事勿れ主義

都教育委員会が、都立高でのプールの飛び込みを禁止する方針を決めたとか。競泳は水中からスタートし、体育の授業や校内の水泳大会、文化祭でのシンクロナイズド・スイミングの演技なども対象となる。例外として、水泳部の活動では顧問教員らの指導を条件に認めるとのこと。禁止の理由は、今年男子高校生が首を骨折する事故が起きたから。20年近く前に飛び込みによる死傷事故が3件続き、今では飛び込みを指導する高校は少なくなっているという。国立大学の調査によると、13年度までの31年間に、学校のプールに飛び込んで後遺症の残るけがを負った事故は169件あり、大半がプールの底で頭を打つ形だったという。

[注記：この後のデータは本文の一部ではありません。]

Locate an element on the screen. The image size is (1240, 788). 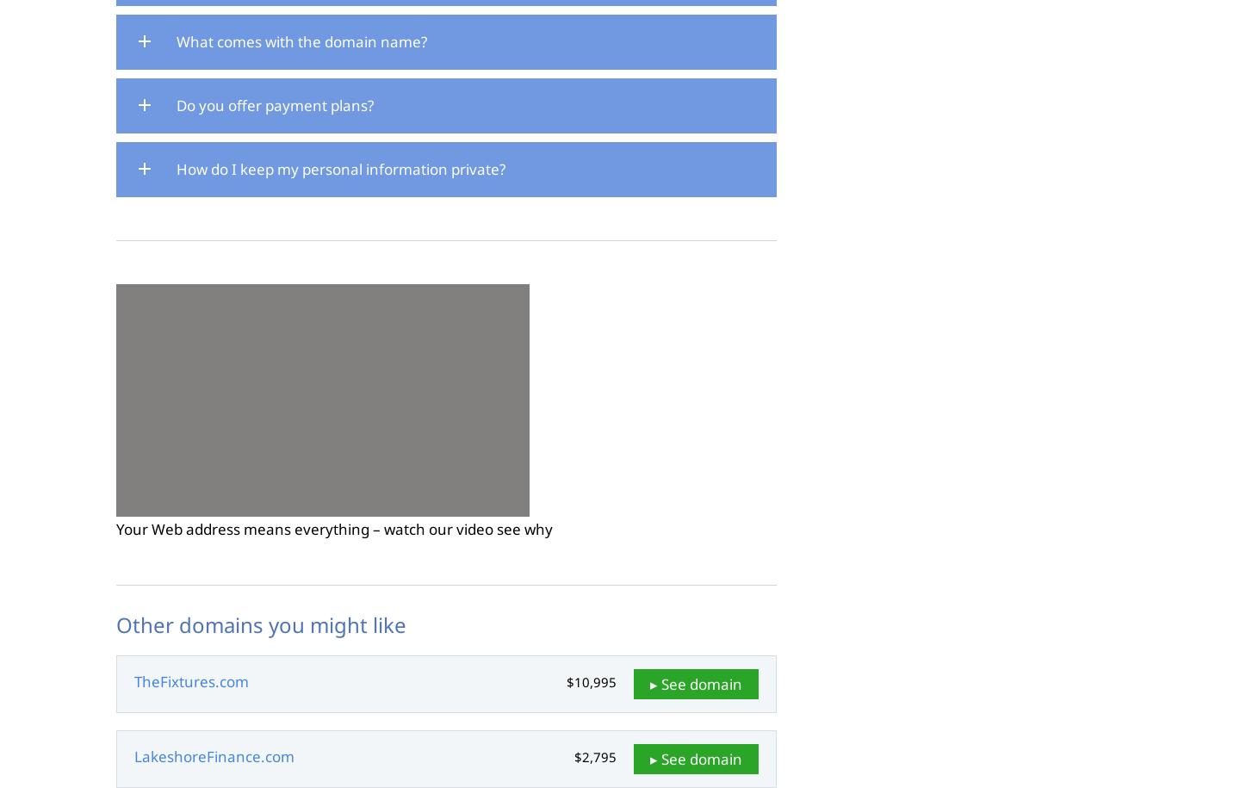
'$10,995' is located at coordinates (565, 681).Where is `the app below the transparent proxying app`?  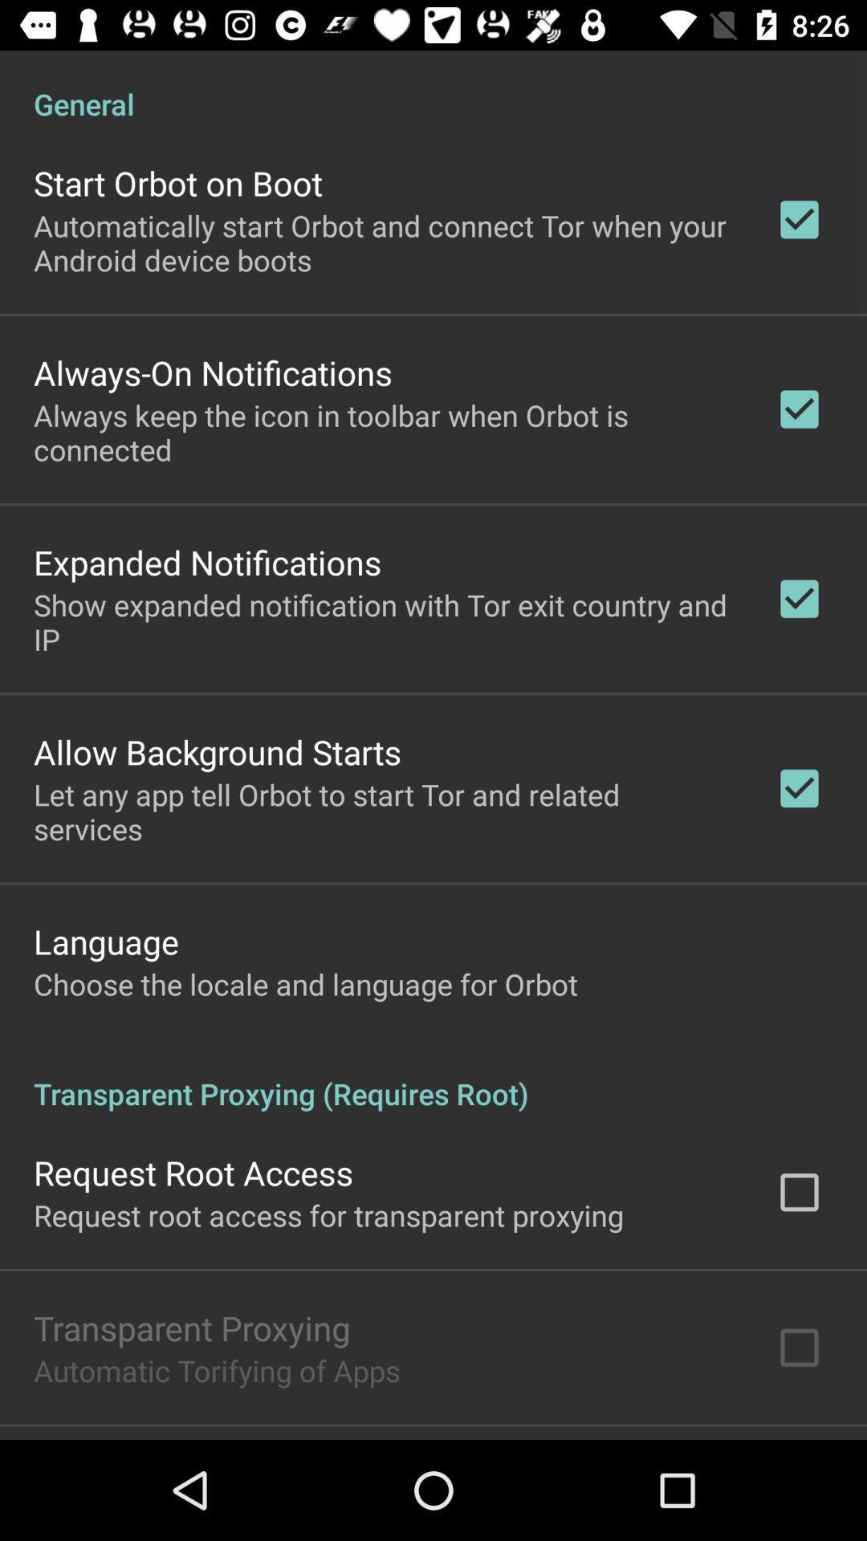 the app below the transparent proxying app is located at coordinates (217, 1369).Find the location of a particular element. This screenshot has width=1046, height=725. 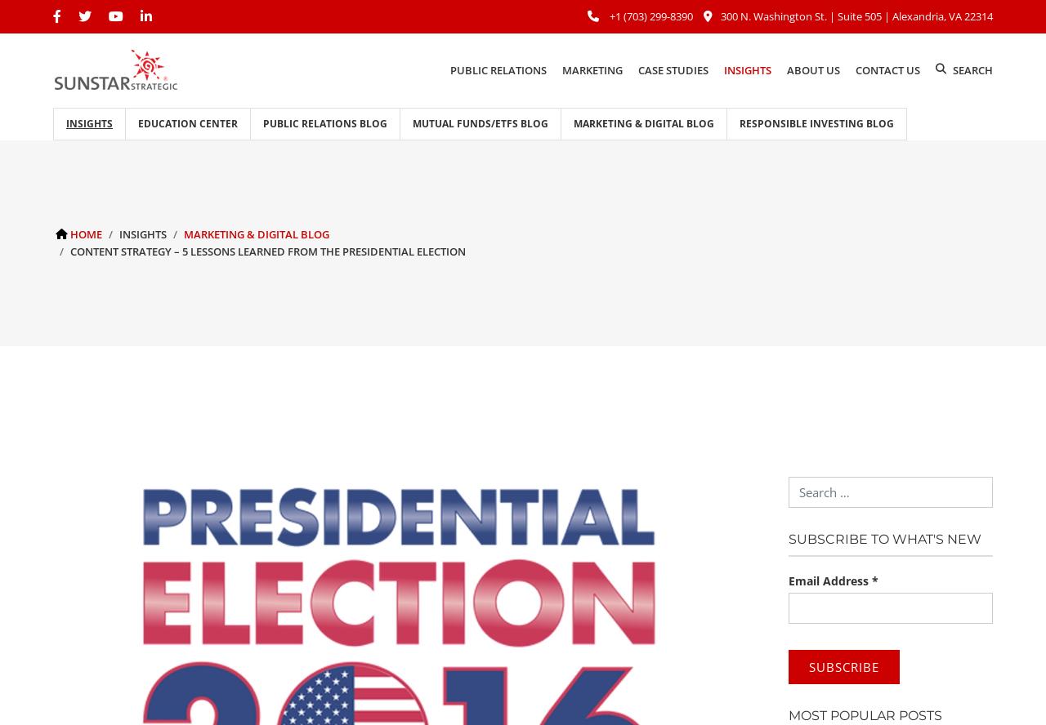

'Marketing & Digital Blog' is located at coordinates (642, 123).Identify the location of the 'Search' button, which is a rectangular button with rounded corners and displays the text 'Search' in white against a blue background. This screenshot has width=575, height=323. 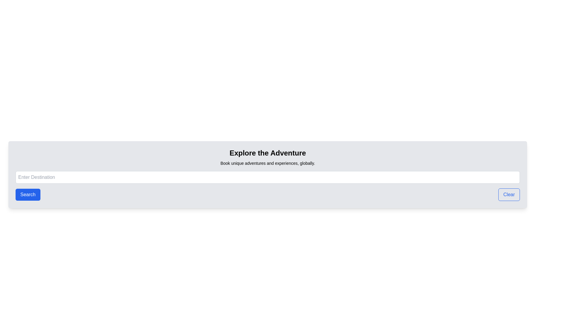
(28, 195).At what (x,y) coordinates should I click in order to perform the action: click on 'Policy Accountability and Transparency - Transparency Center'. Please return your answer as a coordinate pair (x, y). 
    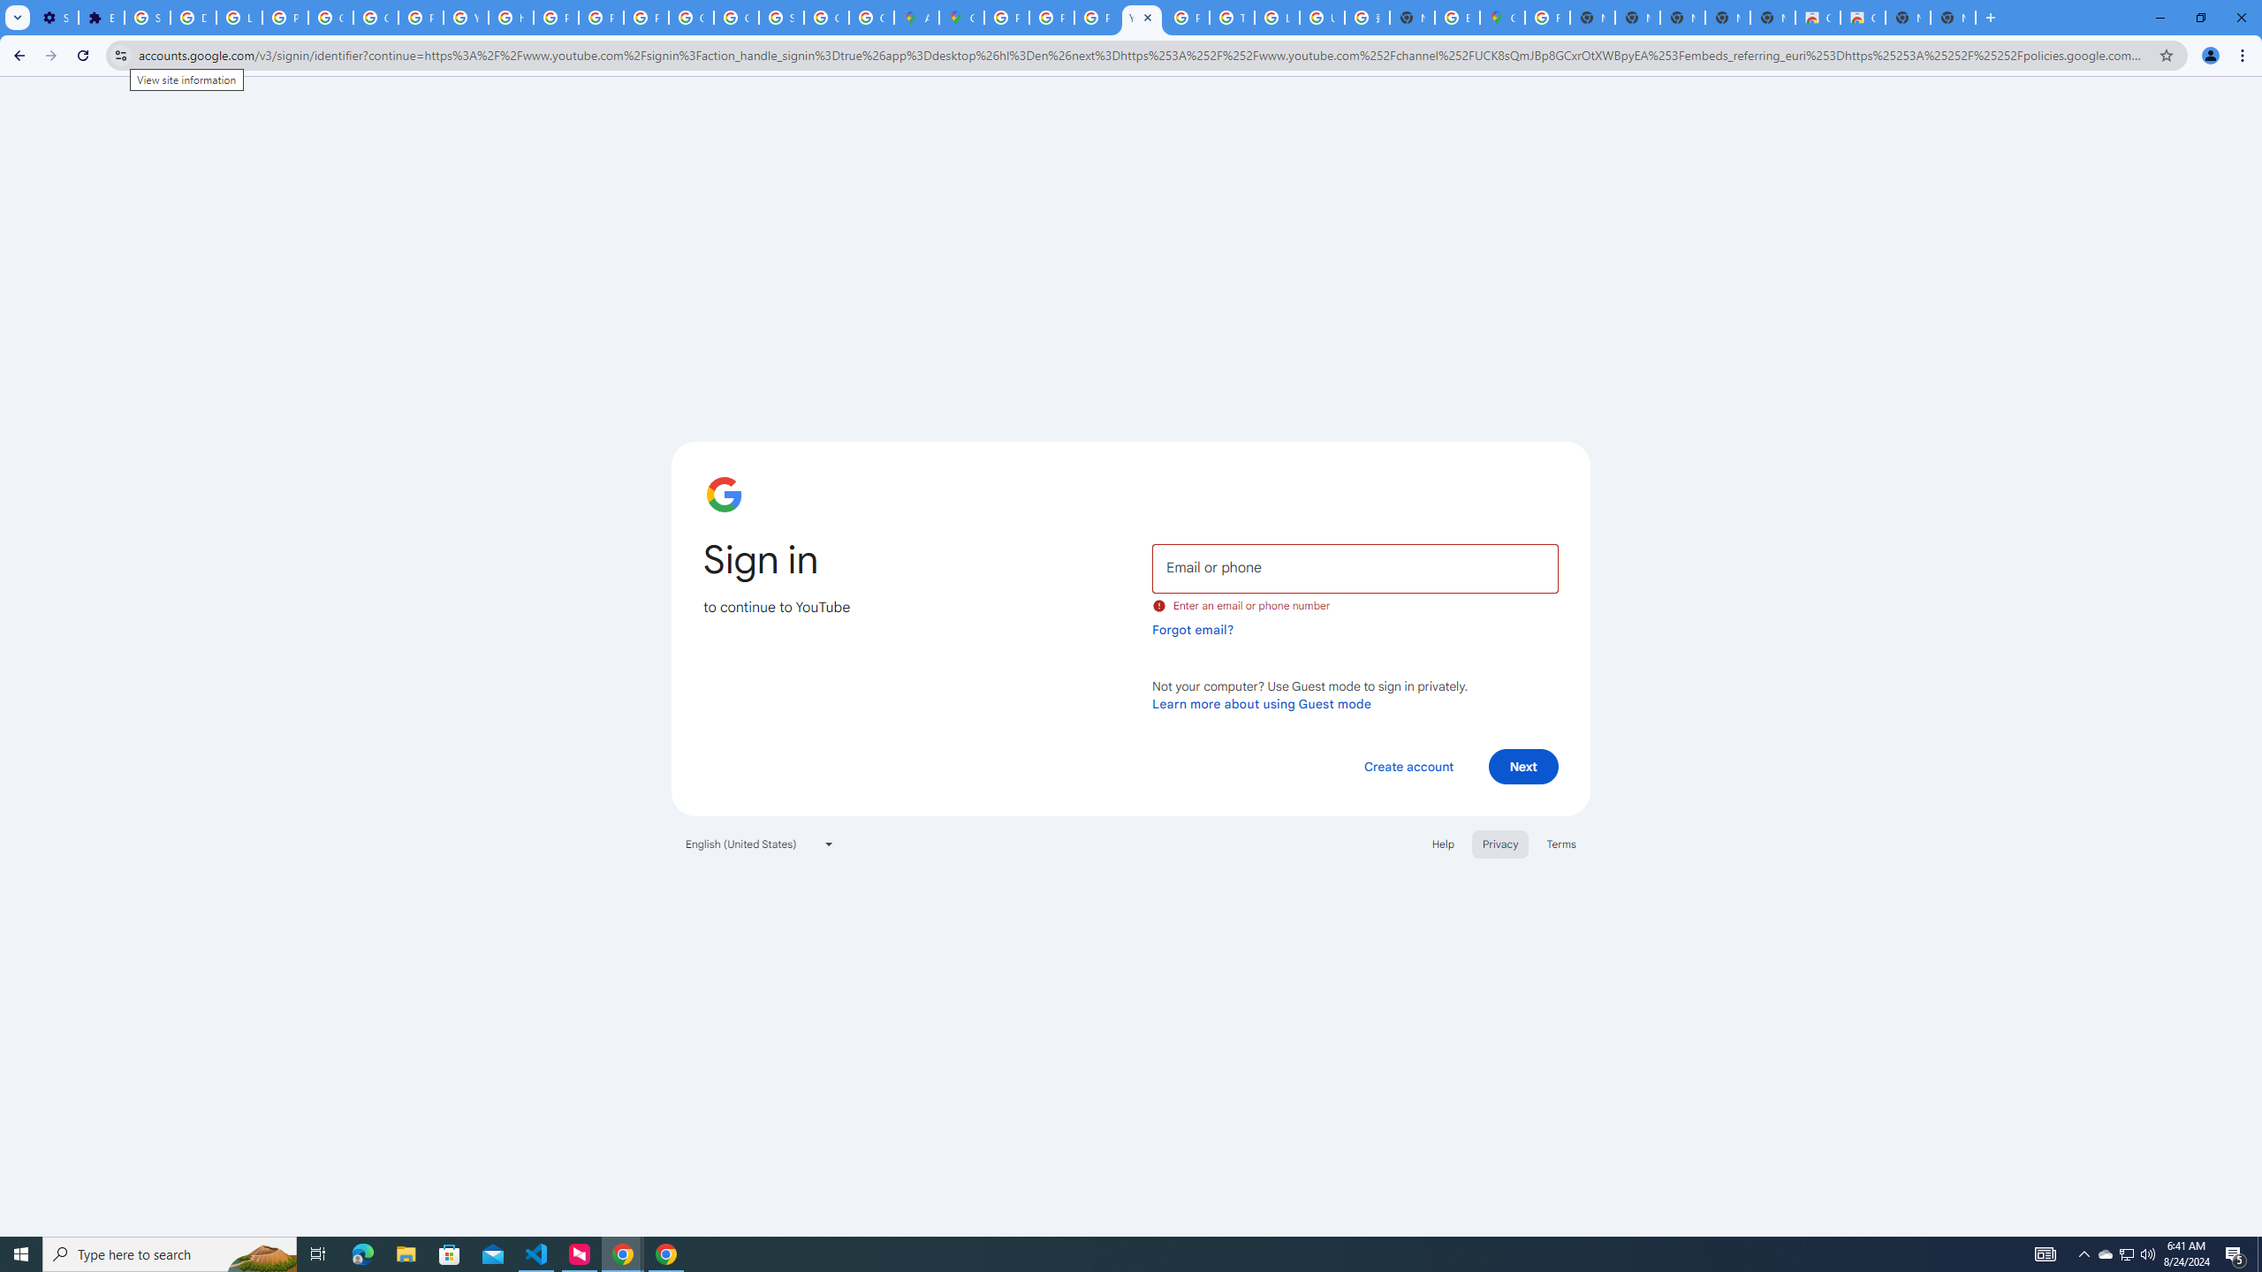
    Looking at the image, I should click on (1007, 17).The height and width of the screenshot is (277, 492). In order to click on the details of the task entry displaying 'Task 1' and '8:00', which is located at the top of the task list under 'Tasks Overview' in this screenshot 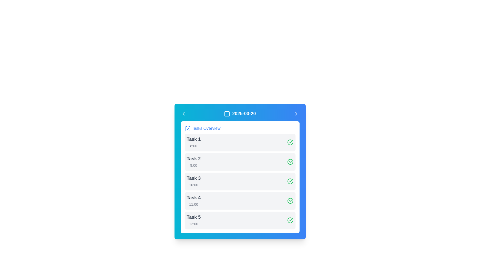, I will do `click(193, 142)`. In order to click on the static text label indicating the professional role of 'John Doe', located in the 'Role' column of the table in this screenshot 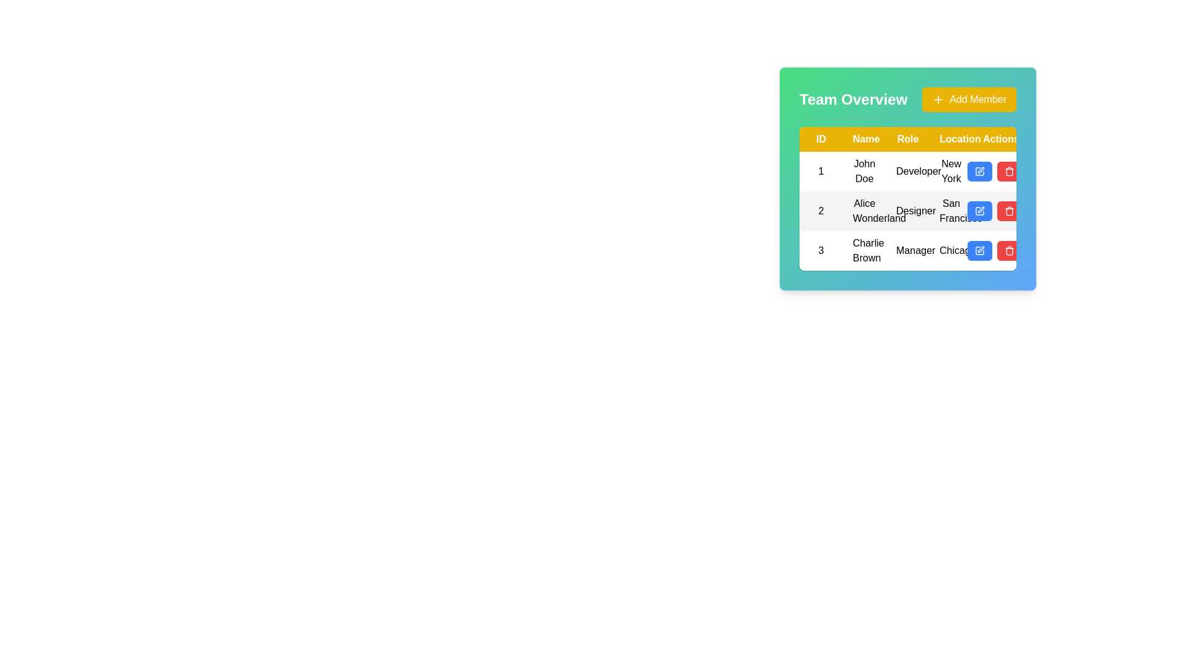, I will do `click(907, 172)`.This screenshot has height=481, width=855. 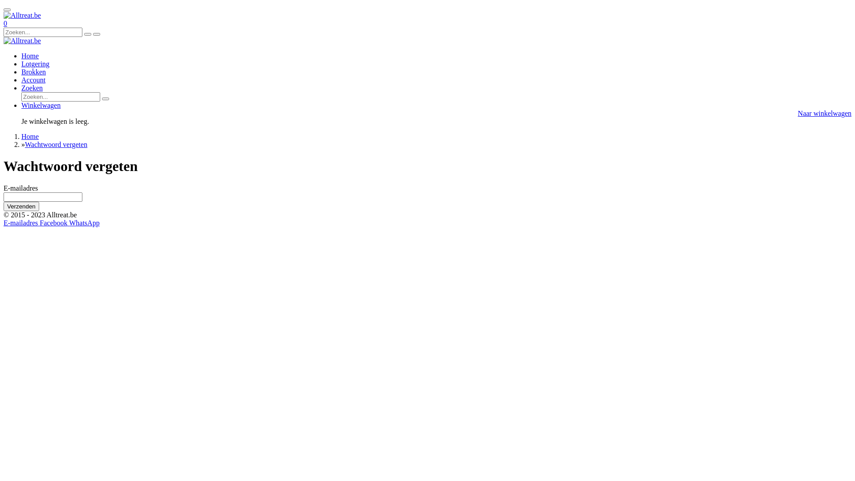 I want to click on 'Alltreat.be', so click(x=22, y=41).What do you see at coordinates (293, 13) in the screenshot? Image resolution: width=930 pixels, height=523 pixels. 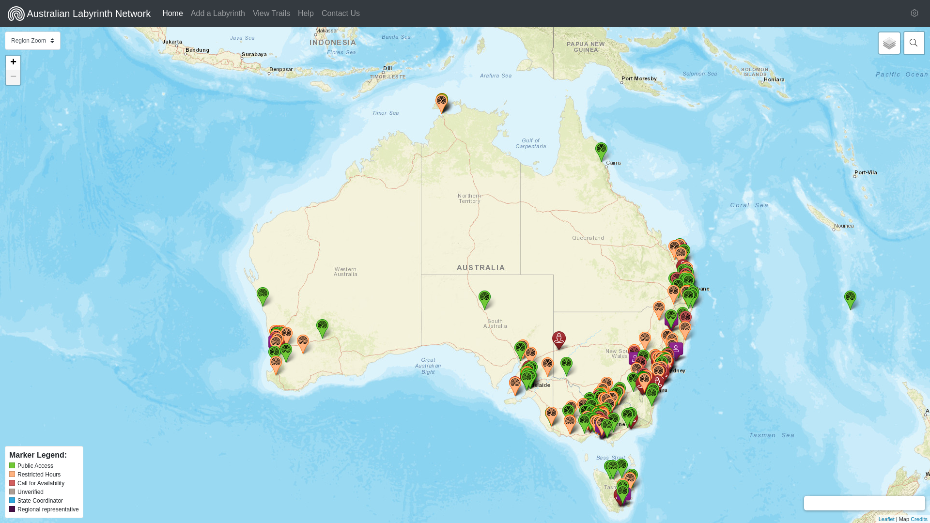 I see `'Help'` at bounding box center [293, 13].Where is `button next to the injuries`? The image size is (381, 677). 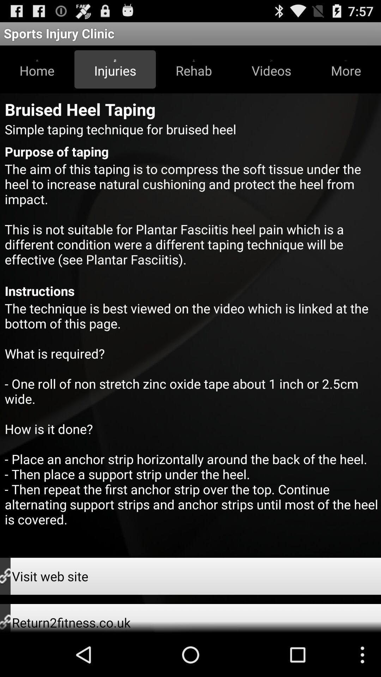 button next to the injuries is located at coordinates (194, 69). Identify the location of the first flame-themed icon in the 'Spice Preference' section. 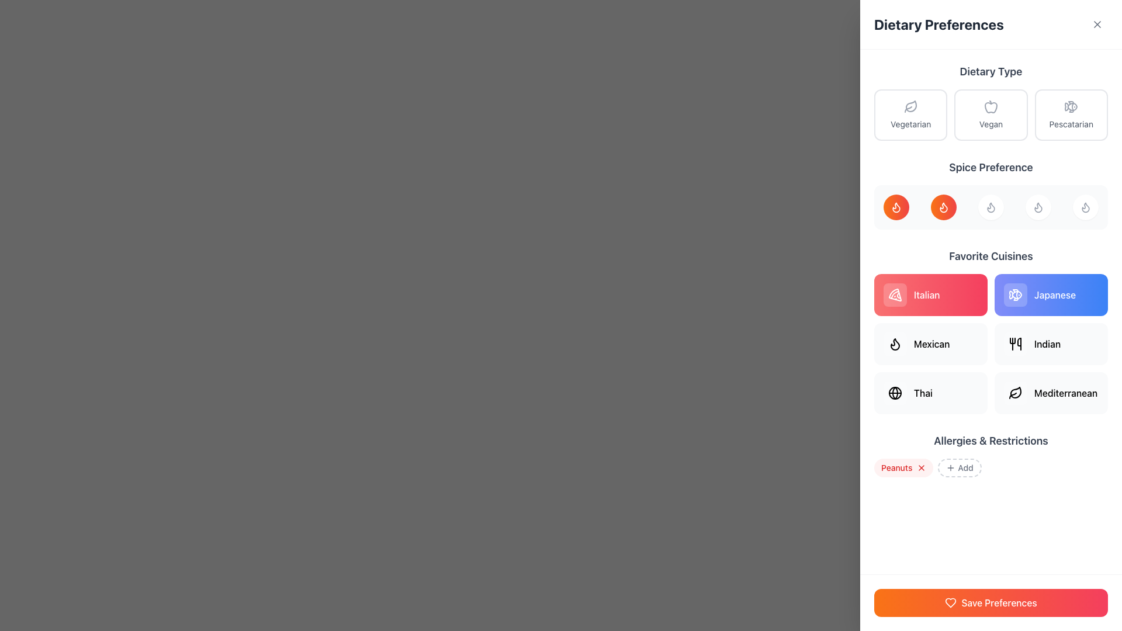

生徒が溺れるのを防ぐため、学校のプールは水深が浅く出来ている為とのこと。何か変だ。プールに飛び込んで首を骨折する生徒は、極めて稀にいるかもしれないが、いないと言っても良いほどのレベルだ。飛び込みは基本的に危ないといえるような行為ではない。飛び込みを覚えた方が、水泳の醍醐味を楽しめるし、いざと言う時は人命救助にも役立つことになる。また溺れ防止のために、水深を浅くして事故を起こすのは本末転倒と言える。飛び込みの禁止も浅い水深も、教育関係者の事勿れ主義の責任逃れの方便としか聞こえない。嘗て問題になった10段ピラミッドとは、危険の質が違う。高校生を過保護にひ弱に育てるべきではない。質実剛健とまでは行かなくても、普通の高校生に育ててほしいものだと思う。